■ TASK BRIEF:
Reply with one number: the count of lines in the records below that hold "question".

───── DATA SHOWN ─────

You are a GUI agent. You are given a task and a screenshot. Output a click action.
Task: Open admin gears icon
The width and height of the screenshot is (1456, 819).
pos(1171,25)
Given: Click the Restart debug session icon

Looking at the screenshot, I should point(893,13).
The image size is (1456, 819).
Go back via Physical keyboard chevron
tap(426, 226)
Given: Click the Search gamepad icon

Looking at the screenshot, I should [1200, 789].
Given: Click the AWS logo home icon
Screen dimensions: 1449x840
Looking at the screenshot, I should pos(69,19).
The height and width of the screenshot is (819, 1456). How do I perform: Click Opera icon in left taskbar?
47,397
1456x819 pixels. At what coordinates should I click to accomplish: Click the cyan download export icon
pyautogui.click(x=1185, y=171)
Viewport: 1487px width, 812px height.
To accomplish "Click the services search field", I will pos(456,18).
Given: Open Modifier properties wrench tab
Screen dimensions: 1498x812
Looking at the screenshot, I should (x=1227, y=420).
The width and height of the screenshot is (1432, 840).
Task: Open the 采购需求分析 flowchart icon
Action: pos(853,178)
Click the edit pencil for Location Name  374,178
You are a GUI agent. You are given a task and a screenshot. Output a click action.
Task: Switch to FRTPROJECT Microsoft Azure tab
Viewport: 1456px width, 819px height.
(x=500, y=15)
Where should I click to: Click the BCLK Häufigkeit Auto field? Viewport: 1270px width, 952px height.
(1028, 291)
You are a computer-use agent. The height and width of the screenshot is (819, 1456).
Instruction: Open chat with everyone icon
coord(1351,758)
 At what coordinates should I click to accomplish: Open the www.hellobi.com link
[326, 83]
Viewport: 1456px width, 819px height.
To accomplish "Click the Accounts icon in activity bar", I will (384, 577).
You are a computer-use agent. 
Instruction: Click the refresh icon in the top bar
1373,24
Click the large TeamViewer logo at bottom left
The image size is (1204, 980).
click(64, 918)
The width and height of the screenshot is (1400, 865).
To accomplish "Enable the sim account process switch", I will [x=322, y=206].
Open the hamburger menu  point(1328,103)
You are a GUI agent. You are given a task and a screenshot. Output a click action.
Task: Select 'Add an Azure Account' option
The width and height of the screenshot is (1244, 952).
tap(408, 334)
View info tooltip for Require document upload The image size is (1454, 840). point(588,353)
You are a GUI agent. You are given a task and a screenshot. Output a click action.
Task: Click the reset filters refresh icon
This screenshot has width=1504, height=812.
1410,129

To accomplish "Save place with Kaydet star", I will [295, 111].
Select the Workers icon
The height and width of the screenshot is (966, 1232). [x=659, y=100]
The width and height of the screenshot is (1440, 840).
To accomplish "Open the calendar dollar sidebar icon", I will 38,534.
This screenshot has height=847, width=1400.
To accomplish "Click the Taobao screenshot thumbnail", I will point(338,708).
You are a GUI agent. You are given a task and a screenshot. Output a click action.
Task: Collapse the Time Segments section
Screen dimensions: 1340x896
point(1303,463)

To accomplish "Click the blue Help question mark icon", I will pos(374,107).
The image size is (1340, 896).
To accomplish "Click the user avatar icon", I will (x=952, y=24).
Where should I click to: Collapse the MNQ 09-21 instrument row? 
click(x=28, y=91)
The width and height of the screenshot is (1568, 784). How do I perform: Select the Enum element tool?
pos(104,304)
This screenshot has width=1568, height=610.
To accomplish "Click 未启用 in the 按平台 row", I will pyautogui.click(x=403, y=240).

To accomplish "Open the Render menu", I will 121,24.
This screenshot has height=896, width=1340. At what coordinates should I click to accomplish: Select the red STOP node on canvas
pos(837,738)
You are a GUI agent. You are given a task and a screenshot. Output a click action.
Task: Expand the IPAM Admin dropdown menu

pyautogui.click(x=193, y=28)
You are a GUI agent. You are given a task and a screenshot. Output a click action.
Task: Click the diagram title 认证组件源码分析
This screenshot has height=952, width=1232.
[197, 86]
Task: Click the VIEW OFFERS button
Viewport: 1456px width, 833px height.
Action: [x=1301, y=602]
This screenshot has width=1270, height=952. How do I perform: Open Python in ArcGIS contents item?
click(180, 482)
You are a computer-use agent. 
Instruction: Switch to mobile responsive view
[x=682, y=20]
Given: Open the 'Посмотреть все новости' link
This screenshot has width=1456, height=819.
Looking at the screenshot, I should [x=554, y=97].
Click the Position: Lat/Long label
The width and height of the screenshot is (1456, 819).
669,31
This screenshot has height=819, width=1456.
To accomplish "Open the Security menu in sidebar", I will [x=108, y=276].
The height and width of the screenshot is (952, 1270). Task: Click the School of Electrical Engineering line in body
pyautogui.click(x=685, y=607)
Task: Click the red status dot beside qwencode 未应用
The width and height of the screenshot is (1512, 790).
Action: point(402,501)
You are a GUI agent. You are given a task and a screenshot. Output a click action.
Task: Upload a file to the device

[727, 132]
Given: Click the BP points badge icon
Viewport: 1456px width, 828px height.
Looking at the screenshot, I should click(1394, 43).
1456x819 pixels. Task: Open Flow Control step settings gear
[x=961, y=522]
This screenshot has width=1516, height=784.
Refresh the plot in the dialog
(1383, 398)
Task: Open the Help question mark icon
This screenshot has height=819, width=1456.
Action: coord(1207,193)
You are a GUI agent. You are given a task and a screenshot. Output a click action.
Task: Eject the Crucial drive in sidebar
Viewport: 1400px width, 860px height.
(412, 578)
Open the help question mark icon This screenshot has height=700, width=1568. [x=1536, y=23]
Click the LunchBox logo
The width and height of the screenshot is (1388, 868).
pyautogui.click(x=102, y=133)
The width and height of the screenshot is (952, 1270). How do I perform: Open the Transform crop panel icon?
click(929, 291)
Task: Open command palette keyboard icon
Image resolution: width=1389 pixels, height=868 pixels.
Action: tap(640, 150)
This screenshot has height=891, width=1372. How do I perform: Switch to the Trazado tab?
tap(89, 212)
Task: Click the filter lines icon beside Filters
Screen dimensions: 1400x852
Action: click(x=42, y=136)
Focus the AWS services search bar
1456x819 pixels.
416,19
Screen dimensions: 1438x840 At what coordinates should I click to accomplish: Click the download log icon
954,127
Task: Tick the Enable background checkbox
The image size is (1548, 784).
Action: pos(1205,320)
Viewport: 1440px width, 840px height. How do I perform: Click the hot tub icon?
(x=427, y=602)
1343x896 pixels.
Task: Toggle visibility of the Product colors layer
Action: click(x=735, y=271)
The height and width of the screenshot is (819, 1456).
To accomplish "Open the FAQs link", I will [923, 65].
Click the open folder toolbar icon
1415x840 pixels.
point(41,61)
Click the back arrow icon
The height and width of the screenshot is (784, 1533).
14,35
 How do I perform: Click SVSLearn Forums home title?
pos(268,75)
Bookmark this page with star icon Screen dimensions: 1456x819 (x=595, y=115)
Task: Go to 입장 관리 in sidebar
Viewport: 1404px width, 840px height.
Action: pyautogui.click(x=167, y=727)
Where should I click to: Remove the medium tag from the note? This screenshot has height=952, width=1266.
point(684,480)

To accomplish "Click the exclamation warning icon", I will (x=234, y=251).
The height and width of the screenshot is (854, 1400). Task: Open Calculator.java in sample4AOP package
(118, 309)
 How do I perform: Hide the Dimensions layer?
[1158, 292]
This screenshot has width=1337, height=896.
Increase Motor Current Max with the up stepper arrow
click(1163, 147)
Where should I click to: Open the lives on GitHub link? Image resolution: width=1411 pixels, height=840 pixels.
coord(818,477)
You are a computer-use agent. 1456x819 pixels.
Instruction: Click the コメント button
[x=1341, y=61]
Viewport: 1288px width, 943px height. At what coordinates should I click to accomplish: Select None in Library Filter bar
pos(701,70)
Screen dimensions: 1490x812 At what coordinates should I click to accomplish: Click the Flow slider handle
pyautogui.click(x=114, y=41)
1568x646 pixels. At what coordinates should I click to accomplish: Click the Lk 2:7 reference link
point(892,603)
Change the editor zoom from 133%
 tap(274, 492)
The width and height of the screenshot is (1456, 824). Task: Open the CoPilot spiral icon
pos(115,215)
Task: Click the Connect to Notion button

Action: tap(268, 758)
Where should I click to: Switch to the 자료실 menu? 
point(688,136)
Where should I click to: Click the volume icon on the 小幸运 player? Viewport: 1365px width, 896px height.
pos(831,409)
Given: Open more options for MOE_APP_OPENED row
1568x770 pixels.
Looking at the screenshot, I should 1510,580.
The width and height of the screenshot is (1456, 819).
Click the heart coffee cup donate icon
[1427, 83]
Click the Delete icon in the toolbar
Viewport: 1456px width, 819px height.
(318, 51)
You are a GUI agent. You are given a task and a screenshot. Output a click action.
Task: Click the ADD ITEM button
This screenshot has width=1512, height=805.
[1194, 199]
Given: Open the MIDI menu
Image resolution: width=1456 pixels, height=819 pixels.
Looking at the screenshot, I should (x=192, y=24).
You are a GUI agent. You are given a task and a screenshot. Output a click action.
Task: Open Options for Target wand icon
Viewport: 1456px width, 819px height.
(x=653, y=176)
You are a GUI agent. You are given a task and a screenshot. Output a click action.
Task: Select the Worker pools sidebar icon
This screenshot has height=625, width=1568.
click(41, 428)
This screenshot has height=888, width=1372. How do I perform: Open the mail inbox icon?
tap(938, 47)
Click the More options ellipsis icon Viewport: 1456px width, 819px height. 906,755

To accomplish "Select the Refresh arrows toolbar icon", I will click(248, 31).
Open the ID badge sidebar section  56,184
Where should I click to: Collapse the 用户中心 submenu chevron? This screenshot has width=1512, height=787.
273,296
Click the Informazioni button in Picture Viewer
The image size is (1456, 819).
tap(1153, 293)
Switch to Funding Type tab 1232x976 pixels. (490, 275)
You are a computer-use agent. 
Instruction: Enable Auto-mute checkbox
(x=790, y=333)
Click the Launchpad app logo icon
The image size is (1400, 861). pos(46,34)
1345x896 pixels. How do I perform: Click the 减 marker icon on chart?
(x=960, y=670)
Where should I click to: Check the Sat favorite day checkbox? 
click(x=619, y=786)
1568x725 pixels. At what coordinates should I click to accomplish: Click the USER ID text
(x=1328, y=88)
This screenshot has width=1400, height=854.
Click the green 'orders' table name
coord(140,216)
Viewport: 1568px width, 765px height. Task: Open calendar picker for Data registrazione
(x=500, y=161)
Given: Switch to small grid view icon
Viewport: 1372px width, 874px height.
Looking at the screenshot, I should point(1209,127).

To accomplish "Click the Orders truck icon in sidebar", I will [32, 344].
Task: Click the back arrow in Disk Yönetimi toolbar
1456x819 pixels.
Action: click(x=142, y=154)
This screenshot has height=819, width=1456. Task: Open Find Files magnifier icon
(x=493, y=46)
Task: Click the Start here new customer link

─────

■ RESPONSE TO THIS EXERCISE:
3